Empirical antibiotic therapy should be started as early as possible using intraperitoneal and oral or intravenous routes [13]. Penicillin, ampicillin, ampicillin-sulbactam, amoxicillin, amoxicillin-clavulanic acid, piperacillin-tazobactam, and carbapenem are generally effective against Pasteurella infections, according to findings from clinical and in vitro studies [9, 14, 15].

However, because of their lack of efficaciousness, antistaphylococcal penicillins such dicloxacillin and oxacillin should not be used. While second- and third-generation cephalosporins show good in vitro activity and are thought to be effective penicillin alternatives, especially in patients allergic to penicillin, first-generation cephalosporins should also be avoided [9, 14, 15].

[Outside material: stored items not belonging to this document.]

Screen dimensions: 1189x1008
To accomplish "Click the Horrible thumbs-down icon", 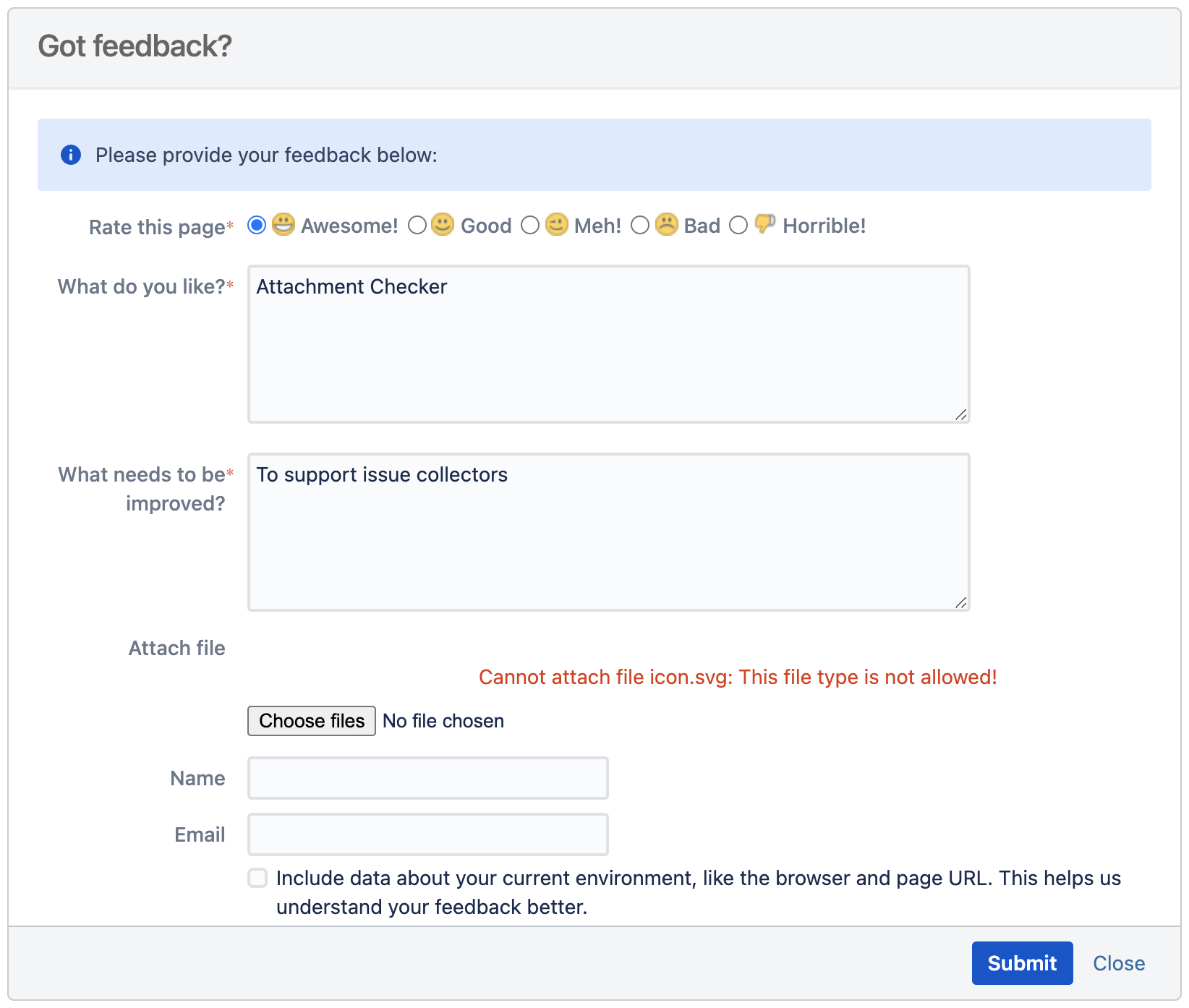I will click(x=764, y=224).
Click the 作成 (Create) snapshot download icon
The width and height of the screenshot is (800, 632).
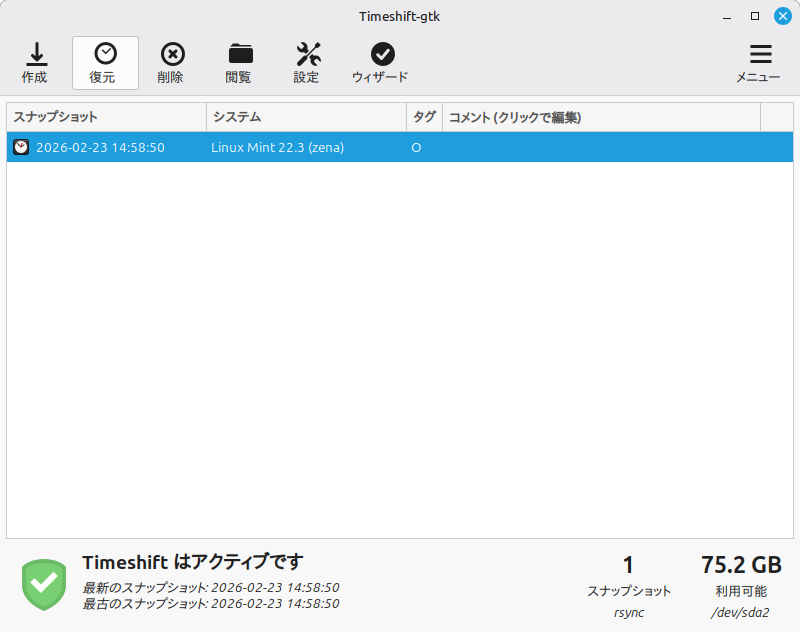point(36,55)
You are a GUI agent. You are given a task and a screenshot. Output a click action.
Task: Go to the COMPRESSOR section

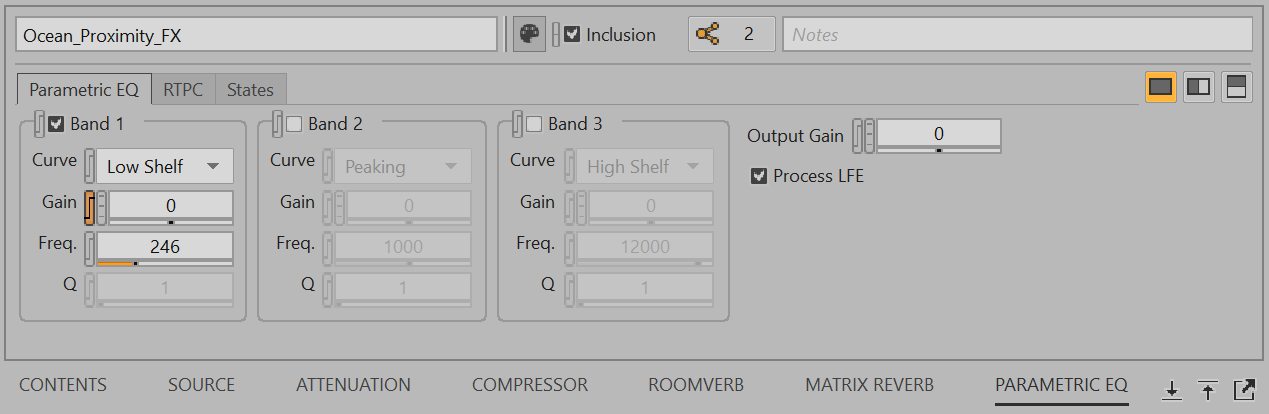point(530,385)
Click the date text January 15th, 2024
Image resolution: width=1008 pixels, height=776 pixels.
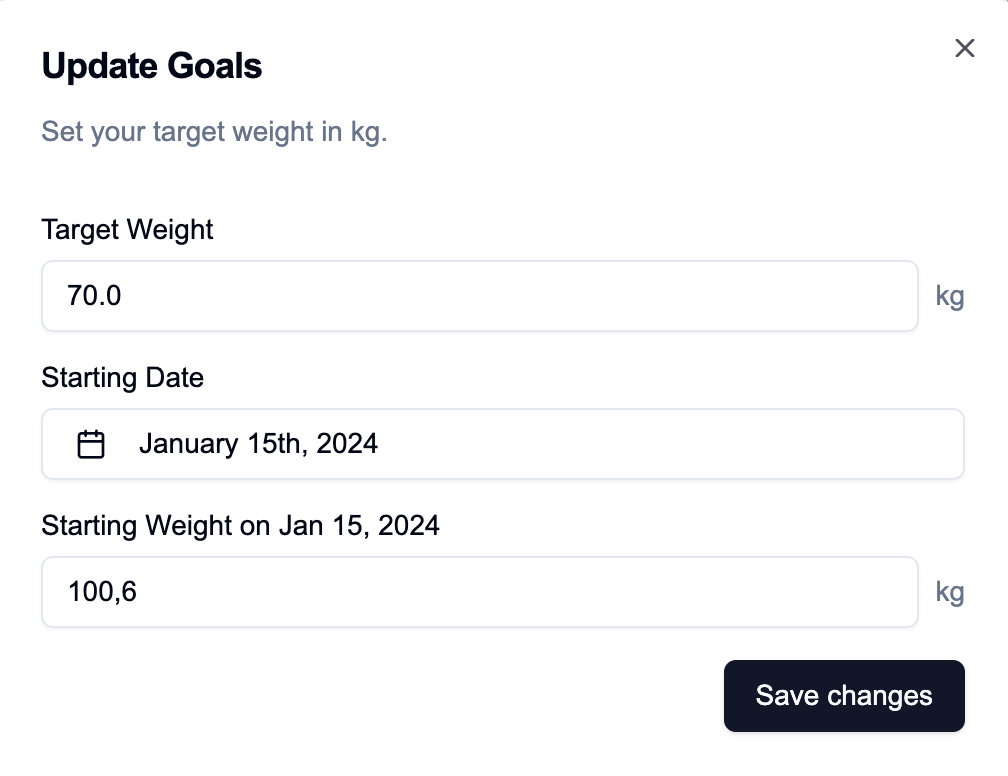pyautogui.click(x=257, y=443)
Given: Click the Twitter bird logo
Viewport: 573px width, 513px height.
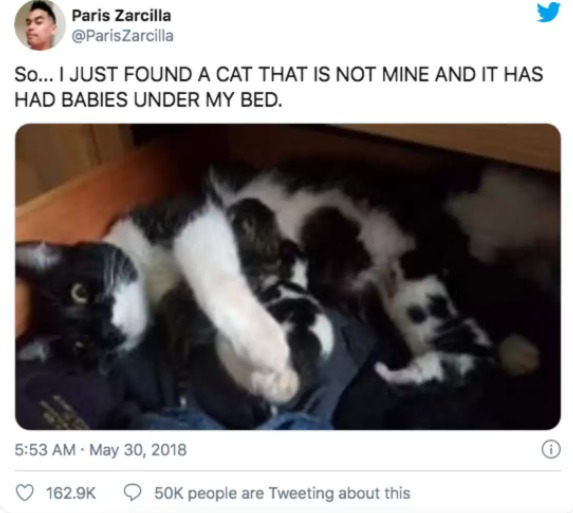Looking at the screenshot, I should tap(549, 13).
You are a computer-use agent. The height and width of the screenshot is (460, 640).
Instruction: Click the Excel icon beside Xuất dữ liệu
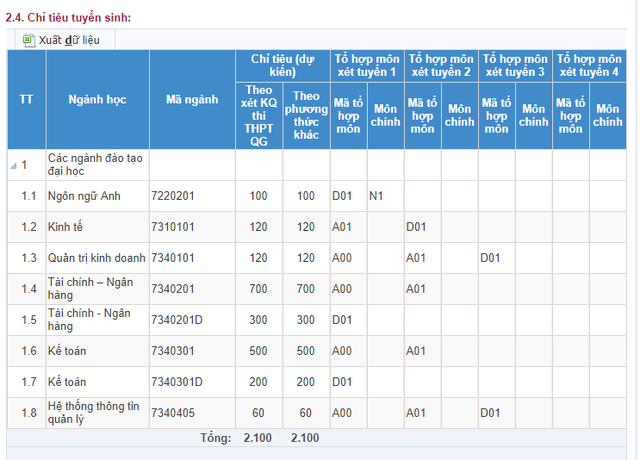pos(28,40)
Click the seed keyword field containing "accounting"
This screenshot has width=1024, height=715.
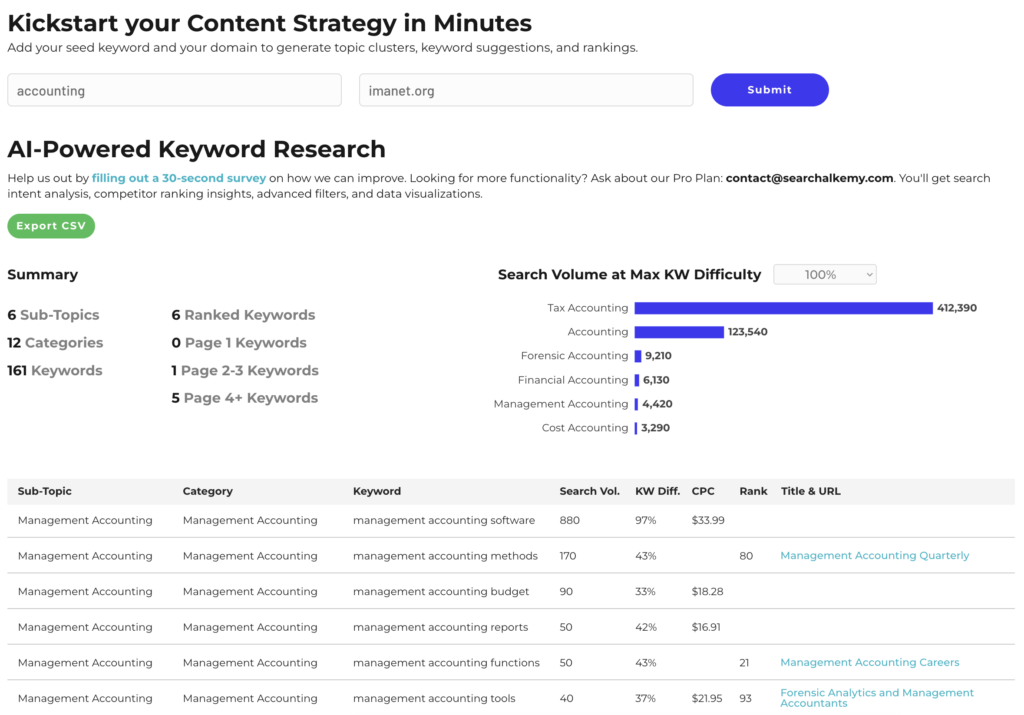pos(174,90)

 It is currently advised to administer intraperitoneal antibiotics for duration of three weeks [10]. In our patient, intraperitoneal vancomycin was initially started as per our empirical protocol to manage PD peritonitis. It was subsequently switched to cefotaxime, given intravenously, on the basis of the antibiogram findings. This therapeutic regimen resulted in a good outcome with complete resolution of clinical symptoms and biological abnormalities.

The present case highlights the risk of zoonotic infections contracted by pets in patients undergoing PD. Where appropriate, emphasis should be placed on educating these patients on the proper handling of home PD equipment.